- _TASK DESCRIPTION_
Begin at the line containing "Open Add canvas tab" in the data below and go on through the line containing "Task: Click the Uncheck all button", repeating each line exactly; include both ends and no other line.

[RECORDS TO PROCESS]

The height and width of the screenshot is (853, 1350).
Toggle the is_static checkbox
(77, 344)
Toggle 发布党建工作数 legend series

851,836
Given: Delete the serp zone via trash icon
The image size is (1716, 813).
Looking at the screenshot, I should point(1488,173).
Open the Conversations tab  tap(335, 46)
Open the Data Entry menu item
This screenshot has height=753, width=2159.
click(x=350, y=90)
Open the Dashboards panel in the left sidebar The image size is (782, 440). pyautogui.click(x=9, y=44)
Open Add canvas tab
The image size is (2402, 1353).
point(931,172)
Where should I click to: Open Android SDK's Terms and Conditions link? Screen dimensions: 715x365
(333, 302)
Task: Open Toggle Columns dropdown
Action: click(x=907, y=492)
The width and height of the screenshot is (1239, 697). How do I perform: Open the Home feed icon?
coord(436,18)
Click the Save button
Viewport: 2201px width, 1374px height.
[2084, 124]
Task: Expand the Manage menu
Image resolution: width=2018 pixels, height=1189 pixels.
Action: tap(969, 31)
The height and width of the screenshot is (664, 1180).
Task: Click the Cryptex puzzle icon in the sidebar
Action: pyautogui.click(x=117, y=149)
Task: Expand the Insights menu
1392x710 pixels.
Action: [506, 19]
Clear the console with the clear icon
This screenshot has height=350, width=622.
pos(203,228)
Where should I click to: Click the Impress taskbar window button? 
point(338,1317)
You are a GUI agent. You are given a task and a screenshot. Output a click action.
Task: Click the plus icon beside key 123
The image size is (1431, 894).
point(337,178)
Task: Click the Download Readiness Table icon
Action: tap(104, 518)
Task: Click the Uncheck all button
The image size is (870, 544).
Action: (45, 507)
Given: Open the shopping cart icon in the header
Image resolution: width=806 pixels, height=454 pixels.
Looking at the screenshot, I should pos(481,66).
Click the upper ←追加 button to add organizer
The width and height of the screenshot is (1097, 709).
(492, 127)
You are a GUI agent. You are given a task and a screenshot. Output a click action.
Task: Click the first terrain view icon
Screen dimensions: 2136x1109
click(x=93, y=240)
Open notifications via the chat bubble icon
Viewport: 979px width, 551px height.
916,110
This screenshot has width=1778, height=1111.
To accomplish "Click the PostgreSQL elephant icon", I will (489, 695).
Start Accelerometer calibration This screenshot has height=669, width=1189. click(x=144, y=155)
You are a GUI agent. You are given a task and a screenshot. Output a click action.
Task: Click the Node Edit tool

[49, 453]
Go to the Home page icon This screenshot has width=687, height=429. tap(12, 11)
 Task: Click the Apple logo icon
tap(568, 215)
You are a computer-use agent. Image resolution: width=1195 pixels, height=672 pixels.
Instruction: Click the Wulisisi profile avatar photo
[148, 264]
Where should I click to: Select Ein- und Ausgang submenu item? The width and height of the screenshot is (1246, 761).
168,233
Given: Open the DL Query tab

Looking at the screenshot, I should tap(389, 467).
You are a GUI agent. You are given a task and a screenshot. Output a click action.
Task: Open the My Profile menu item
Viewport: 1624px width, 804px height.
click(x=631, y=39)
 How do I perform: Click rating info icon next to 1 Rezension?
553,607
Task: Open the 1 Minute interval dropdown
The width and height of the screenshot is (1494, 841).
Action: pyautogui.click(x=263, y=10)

[/RECORDS TO PROCESS]

- _TASK OUTPUT_
Open Add canvas tab
The image size is (2402, 1353).
point(931,172)
Where should I click to: Open Android SDK's Terms and Conditions link? Screen dimensions: 715x365
(333, 302)
Task: Open Toggle Columns dropdown
Action: click(x=907, y=492)
The width and height of the screenshot is (1239, 697). How do I perform: Open the Home feed icon?
coord(436,18)
Click the Save button
Viewport: 2201px width, 1374px height.
[2084, 124]
Task: Expand the Manage menu
Image resolution: width=2018 pixels, height=1189 pixels.
Action: tap(969, 31)
The height and width of the screenshot is (664, 1180).
Task: Click the Cryptex puzzle icon in the sidebar
Action: pyautogui.click(x=117, y=149)
Task: Expand the Insights menu
1392x710 pixels.
Action: [506, 19]
Clear the console with the clear icon
This screenshot has height=350, width=622.
pos(203,228)
Where should I click to: Click the Impress taskbar window button? 
point(338,1317)
You are a GUI agent. You are given a task and a screenshot. Output a click action.
Task: Click the plus icon beside key 123
The image size is (1431, 894).
point(337,178)
Task: Click the Download Readiness Table icon
Action: tap(104, 518)
Task: Click the Uncheck all button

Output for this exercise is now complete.